**Trecho do texto**
Figura 1. Mapa de localização do município Boca do Acre no estado do Amazonas.

Fonte: Hoffmann, 2023.

 

Procedimentos

O método de pesquisa utilizado foi a pesquisa-ação, o qual vem sendo utilizado para transformar realidades e produzir conhecimentos relativos a essas transformações. Para Thiollent (2011) a Pesquisa-ação é um tipo de pesquisa social com base empírica, concebida e realizada em estreita associação com uma ação ou com a resolução de um problema coletivo, na qual os pesquisadores e os participantes, representativos da situação ou do problema, estão envolvidos de modo cooperativo ou participativo. As etapas da Pesquisa-ação passam por uma organização da investigação que leva em conta as prioridades de pesquisa, o desenrolar das atividades propostas e a avaliação das ações planejadas. São elas as ações: Diagnóstico, Planejamento da Ação, Tomada de Decisão, Avaliação e Aprendizado.

A ação a ser desencadeada corresponde àquilo que é necessário ser realizado (ou transformado) para a solução do problema e “ocorre somente se for do interesse dos grupos e concretamente elaborada e praticada por eles” (Thiollent, 2011, p. 8). Neste estudo, em especial, participaram os sujeitos advindos de diferentes comunidades do município de Boca do Acre, que apresentam muitas diferenças entre si mas, ao mesmo tempo, compartilham afinidades de um mesmo ecossistema e de uma base alimentar comum, com as devidas variações sócio culturais; além de partilharem do interesse de viabilizar, materializar e acessar a política pública do PNAE no município.

**Requisitos do exercício**
**1)** Segundo o trecho sobre a pesquisa-ação em Boca do Acre, quais são as etapas da Pesquisa-ação?
**2)** Continue o trecho sobre a pesquisa-ação em Boca do Acre a partir da última frase apresentada.

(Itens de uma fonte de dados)
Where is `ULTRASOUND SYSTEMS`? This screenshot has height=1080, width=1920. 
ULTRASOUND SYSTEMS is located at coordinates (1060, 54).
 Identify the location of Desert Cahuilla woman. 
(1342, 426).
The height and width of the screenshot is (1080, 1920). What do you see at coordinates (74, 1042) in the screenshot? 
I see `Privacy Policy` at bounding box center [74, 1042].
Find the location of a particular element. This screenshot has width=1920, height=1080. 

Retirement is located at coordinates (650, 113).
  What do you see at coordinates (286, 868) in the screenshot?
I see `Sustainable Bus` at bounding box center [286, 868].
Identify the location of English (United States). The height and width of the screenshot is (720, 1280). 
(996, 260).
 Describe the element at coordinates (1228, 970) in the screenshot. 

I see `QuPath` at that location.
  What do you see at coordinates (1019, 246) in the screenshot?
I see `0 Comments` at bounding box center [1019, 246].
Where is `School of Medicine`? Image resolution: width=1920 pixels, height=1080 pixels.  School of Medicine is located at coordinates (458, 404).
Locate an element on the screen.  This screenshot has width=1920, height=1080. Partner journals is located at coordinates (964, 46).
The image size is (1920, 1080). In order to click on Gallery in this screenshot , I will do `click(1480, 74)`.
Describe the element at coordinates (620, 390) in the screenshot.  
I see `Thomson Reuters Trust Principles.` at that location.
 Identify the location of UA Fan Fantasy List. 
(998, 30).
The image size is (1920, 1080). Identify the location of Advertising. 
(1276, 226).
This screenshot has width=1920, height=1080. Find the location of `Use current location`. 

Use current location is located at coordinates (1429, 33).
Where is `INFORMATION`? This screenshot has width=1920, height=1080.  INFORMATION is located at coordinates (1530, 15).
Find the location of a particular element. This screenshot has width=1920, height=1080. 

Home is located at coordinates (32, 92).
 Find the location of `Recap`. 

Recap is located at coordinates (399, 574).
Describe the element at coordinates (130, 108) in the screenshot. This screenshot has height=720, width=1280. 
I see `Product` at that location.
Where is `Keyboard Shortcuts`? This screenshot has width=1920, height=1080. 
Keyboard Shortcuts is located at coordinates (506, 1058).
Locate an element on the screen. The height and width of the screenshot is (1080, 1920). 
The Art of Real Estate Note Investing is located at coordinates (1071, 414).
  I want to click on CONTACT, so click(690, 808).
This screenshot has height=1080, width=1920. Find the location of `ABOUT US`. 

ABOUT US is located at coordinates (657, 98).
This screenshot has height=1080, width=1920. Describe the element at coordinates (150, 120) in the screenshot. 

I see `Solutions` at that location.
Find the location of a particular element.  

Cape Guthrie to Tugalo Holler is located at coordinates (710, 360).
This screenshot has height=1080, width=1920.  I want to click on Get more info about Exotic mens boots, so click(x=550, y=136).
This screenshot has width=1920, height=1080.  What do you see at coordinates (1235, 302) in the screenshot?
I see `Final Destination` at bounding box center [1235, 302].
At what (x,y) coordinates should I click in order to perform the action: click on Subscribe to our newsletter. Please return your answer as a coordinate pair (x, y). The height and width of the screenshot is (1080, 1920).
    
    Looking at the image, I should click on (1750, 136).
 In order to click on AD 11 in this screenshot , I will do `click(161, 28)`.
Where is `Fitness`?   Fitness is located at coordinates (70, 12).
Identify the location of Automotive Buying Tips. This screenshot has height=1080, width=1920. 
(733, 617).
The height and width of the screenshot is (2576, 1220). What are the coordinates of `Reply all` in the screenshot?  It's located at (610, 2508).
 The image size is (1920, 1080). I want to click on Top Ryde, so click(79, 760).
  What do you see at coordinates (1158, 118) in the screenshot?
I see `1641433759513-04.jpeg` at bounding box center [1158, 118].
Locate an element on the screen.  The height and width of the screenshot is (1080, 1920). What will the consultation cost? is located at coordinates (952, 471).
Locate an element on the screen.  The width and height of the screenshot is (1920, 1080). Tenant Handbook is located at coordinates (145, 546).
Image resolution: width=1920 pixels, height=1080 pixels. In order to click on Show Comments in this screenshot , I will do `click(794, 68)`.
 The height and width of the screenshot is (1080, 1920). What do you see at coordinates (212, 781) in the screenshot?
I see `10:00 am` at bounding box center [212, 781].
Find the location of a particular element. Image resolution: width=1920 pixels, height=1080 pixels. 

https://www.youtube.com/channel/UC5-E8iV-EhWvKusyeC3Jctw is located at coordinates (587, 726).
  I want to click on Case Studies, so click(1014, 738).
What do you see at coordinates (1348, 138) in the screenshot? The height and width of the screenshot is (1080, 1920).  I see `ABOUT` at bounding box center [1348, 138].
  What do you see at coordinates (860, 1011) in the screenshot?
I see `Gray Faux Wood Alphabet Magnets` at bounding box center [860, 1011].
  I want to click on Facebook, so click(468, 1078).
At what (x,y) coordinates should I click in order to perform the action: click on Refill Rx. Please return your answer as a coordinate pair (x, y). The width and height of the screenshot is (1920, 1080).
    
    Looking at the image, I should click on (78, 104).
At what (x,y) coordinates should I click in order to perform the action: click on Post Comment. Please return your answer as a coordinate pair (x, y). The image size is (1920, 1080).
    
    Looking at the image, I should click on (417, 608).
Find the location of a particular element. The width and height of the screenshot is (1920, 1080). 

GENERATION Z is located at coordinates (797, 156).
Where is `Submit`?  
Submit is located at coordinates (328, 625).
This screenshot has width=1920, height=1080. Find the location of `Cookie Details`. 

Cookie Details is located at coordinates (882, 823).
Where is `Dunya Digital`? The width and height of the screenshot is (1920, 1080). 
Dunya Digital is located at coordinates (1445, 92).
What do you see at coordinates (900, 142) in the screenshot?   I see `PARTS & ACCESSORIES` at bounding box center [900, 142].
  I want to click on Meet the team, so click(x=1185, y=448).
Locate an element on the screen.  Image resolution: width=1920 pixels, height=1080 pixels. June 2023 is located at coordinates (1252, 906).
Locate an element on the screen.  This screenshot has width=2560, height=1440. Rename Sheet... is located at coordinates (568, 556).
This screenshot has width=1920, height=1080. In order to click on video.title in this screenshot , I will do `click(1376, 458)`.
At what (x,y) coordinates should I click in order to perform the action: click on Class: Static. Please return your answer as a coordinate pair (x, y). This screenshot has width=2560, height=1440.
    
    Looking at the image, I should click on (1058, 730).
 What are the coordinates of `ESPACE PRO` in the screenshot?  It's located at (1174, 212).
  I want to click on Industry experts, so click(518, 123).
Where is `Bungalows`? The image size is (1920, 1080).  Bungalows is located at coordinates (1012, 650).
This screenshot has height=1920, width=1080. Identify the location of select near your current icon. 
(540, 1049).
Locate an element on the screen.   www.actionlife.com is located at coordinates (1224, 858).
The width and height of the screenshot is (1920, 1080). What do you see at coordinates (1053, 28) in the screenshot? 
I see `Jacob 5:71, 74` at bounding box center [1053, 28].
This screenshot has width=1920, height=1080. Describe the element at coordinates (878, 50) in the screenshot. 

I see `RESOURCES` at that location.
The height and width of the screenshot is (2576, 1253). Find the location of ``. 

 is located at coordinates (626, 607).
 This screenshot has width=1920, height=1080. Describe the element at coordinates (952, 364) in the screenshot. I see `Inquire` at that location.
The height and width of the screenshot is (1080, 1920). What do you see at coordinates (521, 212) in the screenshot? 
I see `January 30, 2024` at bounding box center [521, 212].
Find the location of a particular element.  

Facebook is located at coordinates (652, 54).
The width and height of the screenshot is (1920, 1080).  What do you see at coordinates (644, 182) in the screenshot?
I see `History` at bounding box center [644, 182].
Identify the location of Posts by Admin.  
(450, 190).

**Respostas esperadas**
**1)** Diagnóstico, Planejamento da Ação, Tomada de Decisão, Avaliação e Aprendizado.

**2)**
No Quadro 1, encontra-se o método descrito conforme as quatro fases propostas, com as ferramentas e técnicas aplicadas em cada uma delas, bem como o cronograma utilizado, a partir do método da Pesquisa-ação.

Quadro 1. As quatro fases propostas com as ferramentas e o cronograma da pesquisa. Fonte: elaborado pelas autoras (2023).

Fase do Estudo

Técnicas Utilizadas

Período de Execução

Diagnóstico

Atendimento aos comunitários ribeirinhos no IDAM e participação em audiência pública realizada na terra indígena Kamikuã.

janeiro a dezembro de 2021

Planejamento

Oficinas com as comunidades;

Elaboração carta de compromisso;

Levantamento participativo da agrobiodiversidade;

Reuniões com a CATRAPOA;

Reuniões com o poder público local.

janeiro a maio de 2022

Ação

Reuniões com poder público local;

  1. Mutirão de emissão de Declaração de Aptidão ao PRONAF (DAPS) e Cartão do Produtor Primário (CPP);

Levantamento em campo da agrobiodiversidade local;

Rodas de diálogo sobre o PNAE nas comunidades;

Campanha para chamada pública.

maio a dezembro de 2022

Observação

Mediação das entregas dos alimentos.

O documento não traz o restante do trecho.